* To be done *
Copy the lines below exactly as they appear.

* Records shown *

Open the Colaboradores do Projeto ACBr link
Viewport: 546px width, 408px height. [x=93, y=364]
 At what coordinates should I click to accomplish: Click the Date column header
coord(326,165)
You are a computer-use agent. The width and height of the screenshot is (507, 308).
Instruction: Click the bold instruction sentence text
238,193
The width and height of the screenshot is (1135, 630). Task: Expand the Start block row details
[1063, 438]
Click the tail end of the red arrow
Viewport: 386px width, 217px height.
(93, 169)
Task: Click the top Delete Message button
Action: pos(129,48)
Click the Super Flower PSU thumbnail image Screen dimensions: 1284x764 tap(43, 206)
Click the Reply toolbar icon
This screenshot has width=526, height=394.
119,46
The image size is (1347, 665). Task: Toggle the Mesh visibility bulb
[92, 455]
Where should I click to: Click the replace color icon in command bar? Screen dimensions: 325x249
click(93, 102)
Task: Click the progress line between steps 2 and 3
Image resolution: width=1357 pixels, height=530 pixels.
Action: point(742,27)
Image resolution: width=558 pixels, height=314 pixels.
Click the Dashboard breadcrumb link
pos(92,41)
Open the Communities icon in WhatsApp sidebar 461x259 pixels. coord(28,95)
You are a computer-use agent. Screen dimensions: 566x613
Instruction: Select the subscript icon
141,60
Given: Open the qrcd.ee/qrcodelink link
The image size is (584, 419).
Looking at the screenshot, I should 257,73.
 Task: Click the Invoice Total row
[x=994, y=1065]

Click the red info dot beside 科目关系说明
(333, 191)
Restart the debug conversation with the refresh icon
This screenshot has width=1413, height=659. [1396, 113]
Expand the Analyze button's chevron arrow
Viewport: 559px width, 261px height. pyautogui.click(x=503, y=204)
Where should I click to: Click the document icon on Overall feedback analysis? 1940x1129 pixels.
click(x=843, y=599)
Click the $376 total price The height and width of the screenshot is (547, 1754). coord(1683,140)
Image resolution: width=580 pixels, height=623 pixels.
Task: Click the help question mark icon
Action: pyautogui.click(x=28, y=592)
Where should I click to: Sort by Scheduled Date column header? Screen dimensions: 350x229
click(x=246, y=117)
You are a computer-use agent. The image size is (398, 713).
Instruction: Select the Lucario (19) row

* Result of this task *
Open the Colaboradores do Projeto ACBr link
Viewport: 546px width, 408px height. [x=93, y=364]
 At what coordinates should I click to accomplish: Click the Date column header
coord(326,165)
You are a computer-use agent. The width and height of the screenshot is (507, 308).
Instruction: Click the bold instruction sentence text
238,193
The width and height of the screenshot is (1135, 630). Task: Expand the Start block row details
[1063, 438]
Click the tail end of the red arrow
Viewport: 386px width, 217px height.
(93, 169)
Task: Click the top Delete Message button
Action: pos(129,48)
Click the Super Flower PSU thumbnail image Screen dimensions: 1284x764 tap(43, 206)
Click the Reply toolbar icon
This screenshot has width=526, height=394.
119,46
The image size is (1347, 665). Task: Toggle the Mesh visibility bulb
[92, 455]
Where should I click to: Click the replace color icon in command bar? Screen dimensions: 325x249
click(93, 102)
Task: Click the progress line between steps 2 and 3
Image resolution: width=1357 pixels, height=530 pixels.
Action: point(742,27)
Image resolution: width=558 pixels, height=314 pixels.
Click the Dashboard breadcrumb link
pos(92,41)
Open the Communities icon in WhatsApp sidebar 461x259 pixels. coord(28,95)
You are a computer-use agent. Screen dimensions: 566x613
Instruction: Select the subscript icon
141,60
Given: Open the qrcd.ee/qrcodelink link
The image size is (584, 419).
Looking at the screenshot, I should 257,73.
 Task: Click the Invoice Total row
[x=994, y=1065]

Click the red info dot beside 科目关系说明
(333, 191)
Restart the debug conversation with the refresh icon
This screenshot has width=1413, height=659. [1396, 113]
Expand the Analyze button's chevron arrow
Viewport: 559px width, 261px height. pyautogui.click(x=503, y=204)
Where should I click to: Click the document icon on Overall feedback analysis? 1940x1129 pixels.
click(x=843, y=599)
Click the $376 total price The height and width of the screenshot is (547, 1754). coord(1683,140)
Image resolution: width=580 pixels, height=623 pixels.
Task: Click the help question mark icon
Action: pyautogui.click(x=28, y=592)
Where should I click to: Sort by Scheduled Date column header? Screen dimensions: 350x229
click(x=246, y=117)
You are a computer-use agent. The image size is (398, 713).
Instruction: Select the Lucario (19) row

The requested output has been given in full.